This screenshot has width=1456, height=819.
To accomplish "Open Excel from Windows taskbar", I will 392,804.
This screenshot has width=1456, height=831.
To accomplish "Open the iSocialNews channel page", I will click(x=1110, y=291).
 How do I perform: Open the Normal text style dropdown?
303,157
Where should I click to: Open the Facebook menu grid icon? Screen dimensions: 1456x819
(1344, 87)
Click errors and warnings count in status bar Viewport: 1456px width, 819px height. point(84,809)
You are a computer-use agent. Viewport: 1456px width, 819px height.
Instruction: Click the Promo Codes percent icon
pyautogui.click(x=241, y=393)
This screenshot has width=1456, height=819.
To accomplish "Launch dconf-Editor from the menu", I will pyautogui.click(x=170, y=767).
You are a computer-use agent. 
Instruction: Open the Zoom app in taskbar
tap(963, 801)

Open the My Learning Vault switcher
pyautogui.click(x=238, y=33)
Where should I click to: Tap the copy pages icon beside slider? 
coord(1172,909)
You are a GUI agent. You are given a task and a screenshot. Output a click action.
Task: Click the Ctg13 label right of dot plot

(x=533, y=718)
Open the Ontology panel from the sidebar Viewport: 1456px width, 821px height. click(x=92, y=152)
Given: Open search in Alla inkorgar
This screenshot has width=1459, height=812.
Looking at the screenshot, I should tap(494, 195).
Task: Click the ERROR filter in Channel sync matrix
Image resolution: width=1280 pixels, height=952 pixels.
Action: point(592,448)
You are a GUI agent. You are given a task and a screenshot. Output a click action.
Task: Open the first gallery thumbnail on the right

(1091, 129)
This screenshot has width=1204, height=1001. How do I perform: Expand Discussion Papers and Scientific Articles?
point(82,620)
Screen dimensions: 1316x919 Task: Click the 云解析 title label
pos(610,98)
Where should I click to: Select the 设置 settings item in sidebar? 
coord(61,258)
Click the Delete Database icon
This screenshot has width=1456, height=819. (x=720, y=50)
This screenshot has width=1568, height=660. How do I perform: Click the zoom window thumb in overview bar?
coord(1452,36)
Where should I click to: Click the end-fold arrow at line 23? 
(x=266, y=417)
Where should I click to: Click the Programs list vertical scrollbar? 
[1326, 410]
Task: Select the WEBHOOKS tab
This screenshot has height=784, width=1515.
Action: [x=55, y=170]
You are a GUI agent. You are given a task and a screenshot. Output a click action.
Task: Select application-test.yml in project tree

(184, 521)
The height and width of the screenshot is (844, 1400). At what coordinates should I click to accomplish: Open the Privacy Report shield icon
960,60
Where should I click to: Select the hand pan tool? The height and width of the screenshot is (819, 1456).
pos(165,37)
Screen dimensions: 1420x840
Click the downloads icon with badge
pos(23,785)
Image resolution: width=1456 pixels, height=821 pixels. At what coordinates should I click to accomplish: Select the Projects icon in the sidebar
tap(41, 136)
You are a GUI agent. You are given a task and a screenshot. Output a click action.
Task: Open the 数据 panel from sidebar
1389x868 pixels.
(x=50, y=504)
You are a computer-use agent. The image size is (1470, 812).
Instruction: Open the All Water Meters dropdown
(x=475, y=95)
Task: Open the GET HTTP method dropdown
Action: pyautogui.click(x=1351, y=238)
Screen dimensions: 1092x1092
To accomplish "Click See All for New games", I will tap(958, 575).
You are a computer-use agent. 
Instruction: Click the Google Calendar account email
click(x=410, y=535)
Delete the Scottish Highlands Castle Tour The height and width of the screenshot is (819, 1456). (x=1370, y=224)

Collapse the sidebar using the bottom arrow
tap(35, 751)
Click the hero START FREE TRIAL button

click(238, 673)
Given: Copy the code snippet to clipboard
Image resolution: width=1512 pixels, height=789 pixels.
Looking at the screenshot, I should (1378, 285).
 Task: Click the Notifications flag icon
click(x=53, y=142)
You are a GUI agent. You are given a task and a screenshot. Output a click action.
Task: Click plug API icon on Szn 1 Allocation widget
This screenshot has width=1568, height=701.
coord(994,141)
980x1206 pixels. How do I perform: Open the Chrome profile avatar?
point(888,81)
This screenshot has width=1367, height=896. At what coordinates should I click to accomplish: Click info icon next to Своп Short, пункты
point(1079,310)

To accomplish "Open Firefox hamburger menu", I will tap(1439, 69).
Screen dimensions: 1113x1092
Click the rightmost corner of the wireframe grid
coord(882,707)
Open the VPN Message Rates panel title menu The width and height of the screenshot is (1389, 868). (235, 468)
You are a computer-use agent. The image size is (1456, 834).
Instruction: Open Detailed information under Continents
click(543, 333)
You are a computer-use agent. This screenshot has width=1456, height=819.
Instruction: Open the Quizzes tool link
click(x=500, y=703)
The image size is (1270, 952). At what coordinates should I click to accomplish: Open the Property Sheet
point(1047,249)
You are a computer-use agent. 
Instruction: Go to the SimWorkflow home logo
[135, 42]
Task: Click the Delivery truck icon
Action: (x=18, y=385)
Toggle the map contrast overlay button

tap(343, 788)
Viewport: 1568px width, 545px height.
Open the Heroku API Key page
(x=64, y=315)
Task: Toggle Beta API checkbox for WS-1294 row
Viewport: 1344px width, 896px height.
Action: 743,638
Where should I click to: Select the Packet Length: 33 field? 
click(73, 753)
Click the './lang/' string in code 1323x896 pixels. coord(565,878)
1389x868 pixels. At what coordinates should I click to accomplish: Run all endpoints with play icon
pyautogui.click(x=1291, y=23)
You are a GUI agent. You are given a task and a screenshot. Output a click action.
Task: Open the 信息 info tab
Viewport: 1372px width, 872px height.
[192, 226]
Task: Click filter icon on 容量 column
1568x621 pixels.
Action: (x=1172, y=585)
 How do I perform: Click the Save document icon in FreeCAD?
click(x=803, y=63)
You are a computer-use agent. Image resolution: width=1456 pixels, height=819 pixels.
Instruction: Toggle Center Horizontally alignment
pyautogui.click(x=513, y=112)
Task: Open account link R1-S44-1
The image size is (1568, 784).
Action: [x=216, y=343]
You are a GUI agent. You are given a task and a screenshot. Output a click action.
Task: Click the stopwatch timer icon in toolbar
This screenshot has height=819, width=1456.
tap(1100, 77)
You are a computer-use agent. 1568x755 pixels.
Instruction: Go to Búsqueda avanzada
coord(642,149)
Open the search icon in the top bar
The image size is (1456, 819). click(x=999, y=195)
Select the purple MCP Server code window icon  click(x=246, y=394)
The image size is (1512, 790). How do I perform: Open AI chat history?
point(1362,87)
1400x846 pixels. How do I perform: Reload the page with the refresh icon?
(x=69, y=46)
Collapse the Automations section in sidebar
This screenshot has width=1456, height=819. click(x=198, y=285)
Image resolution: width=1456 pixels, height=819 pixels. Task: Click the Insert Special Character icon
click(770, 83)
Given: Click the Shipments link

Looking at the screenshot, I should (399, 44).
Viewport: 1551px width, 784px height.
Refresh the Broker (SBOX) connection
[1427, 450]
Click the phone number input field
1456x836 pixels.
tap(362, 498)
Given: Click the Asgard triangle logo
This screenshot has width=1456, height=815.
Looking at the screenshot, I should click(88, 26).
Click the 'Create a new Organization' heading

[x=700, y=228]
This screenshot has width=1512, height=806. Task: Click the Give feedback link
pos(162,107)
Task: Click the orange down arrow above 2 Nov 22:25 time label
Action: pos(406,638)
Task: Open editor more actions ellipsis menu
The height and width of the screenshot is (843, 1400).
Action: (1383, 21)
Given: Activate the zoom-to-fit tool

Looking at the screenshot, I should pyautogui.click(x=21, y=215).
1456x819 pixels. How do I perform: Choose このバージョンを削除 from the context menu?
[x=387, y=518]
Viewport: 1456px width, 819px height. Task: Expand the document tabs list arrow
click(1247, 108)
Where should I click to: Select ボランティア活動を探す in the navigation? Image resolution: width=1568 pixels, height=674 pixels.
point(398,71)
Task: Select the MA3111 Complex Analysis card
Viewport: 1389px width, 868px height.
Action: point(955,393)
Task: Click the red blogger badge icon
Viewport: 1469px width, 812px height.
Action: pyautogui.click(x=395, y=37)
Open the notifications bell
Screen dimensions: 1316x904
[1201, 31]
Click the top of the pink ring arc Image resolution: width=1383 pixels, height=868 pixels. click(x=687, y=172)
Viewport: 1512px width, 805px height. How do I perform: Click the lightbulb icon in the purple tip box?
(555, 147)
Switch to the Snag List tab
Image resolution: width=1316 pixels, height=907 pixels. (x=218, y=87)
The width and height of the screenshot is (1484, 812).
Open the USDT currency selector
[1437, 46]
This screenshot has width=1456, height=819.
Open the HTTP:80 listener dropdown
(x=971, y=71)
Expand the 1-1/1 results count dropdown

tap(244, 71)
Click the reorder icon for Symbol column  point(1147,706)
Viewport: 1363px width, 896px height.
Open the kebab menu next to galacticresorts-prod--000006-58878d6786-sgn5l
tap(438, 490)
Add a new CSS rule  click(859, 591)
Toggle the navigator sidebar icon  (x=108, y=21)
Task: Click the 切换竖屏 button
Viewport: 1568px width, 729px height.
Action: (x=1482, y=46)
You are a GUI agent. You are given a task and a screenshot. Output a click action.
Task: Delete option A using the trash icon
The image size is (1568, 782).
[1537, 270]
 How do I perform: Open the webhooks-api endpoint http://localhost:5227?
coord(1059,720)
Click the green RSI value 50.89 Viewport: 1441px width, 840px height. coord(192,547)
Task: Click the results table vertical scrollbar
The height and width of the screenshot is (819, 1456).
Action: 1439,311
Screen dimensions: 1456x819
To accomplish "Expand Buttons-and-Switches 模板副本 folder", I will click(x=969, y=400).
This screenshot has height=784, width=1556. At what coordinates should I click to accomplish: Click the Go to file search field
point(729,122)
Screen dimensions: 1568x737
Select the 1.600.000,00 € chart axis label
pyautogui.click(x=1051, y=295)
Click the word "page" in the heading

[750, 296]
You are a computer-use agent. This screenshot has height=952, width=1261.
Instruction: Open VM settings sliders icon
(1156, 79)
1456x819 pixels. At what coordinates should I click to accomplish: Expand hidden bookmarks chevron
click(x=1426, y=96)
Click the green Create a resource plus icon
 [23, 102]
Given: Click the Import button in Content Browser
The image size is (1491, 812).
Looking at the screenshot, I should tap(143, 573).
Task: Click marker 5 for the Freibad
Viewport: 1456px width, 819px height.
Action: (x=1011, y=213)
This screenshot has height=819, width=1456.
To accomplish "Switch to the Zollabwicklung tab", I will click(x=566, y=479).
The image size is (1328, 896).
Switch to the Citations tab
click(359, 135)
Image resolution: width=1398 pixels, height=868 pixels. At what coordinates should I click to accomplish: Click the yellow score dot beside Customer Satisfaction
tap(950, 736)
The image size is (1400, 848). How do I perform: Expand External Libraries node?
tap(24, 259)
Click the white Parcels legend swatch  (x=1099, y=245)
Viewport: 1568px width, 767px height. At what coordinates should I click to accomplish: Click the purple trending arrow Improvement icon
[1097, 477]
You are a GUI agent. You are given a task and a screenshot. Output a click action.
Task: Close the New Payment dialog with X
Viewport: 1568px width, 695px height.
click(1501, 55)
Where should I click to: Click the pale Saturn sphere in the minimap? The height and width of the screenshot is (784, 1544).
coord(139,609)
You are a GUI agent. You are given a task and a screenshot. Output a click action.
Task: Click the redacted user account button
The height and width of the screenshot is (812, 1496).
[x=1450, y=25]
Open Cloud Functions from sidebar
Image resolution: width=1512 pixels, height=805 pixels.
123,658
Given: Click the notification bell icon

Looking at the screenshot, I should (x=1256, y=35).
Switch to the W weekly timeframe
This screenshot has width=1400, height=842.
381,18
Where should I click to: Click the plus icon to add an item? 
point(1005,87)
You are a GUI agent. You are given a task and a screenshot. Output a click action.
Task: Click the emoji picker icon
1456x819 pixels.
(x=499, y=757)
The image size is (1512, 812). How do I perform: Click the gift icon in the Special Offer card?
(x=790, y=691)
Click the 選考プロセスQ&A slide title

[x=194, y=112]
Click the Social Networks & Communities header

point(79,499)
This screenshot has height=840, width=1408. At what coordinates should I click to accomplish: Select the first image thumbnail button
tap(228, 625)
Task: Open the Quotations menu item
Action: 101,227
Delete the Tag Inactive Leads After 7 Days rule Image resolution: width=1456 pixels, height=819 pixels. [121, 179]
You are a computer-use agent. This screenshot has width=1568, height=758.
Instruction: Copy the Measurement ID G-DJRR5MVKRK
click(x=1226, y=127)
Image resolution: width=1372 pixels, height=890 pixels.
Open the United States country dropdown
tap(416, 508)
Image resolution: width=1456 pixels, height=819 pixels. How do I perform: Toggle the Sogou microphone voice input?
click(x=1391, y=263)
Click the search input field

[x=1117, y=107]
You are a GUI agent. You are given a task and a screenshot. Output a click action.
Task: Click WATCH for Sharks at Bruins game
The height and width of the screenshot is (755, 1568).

● What you should do:
Once you find the line with "Open the kebab" above, print it and every line after it up to and including the line with "Task: Delete option A using the trash icon", exactly as written and nothing else.

● The completed task:
Open the kebab menu next to galacticresorts-prod--000006-58878d6786-sgn5l
tap(438, 490)
Add a new CSS rule  click(859, 591)
Toggle the navigator sidebar icon  (x=108, y=21)
Task: Click the 切换竖屏 button
Viewport: 1568px width, 729px height.
Action: (x=1482, y=46)
You are a GUI agent. You are given a task and a screenshot. Output a click action.
Task: Delete option A using the trash icon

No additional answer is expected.